One could argue that this approach is the spiritual descendent of the Founding Fathers’ postal subsidy — a substantial form of support provided broadly in a content-neutral manner.

She and DelBene improved the bill by adding more safeguards against funds going to “pink slime” websites. For instance, news organizations will not be eligible if they are controlled by or get significant funds from political action committees or 501c4 “social welfare” advocacy groups.

Tenney has a unique feel for this because her family owned a local newspaper. But she also has seen in upstate New York how vital community news is to a community's economic health, including the rural areas she represents.

A Rebuild Local News analysis shows that by some measures, the spread of news deserts is actually hurting Republicans disproportionately — in part because the damage is especially severe in rural areas, where Republicans are strongest. According to an analysis by the Rebuild Local News Coalition, of the 205 counties nationwide with no newspapers, 93% were counties with less than 50,000 population, and 79% voted for Donald Trump in 2020.  

Tenney’s approach is to put aside their grievances with the national press and focus on saving community news.

It’s telling that the bill has been endorsed by the National Newspaper Association, which represents small weeklies, including many in rural, Republican areas — as well as America’s Newspapers and the press associations in Kansas, Texas, Arizona, West Virginia and many other conservative states. It has also been endorsed by the labor unions (NewsGuild and Communications Workers of America). It has strong Democratic support in the Senate from Maria Cantwell, Charles Schumer, Mark Kelly, Ron Wyden and others.

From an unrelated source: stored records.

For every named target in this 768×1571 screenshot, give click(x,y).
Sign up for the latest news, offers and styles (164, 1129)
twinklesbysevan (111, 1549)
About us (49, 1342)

Policy proposals often get watered down to increase their political appeal. But that’s not what happened here. The combined impact of these two highly-complementary provisions would be massive — the largest effort to support local news since President Washington signed the postal subsidy in 1792. Moreover, it would significantly benefit both rural areas and urban communities, many of which desperately need more coverage.

We know that passing legislation in this Congress will be a long shot. But this creates the foundation for passage and, in the shorter run, can provide a blueprint for bills in state legislatures.

It’s worth noting that Tenney is pushing this bill even though the local press has provided plenty of tough coverage of her. That is gutsy.

This forces those of us advocating public policy to confront this reality: any public policy to help local news has to support a wide variety of local news outlets. If a local small business wants to spend its ad dollars with the local Fox TV affiliate, progressives should accept that. And if they want to spend it on the local news nonprofit, conservatives should also nod along. That makes it First Amendment-friendly and able to solve the problem on a large scale.

This bold new version provides a creative template for Republicans who want to help save local news. Hopefully, it will mark an important pivot toward the issue becoming truly nonpartisan.

We hope publishers will encourage their members of Congress (especially Republicans) to co-sponsor the federal bill and state legislators to consider local versions of this approach.

 Steven Waldman is the chair of the Rebuild Local News Coalition, which represents more than 3,000 local newsrooms, and co-founder of Report for America.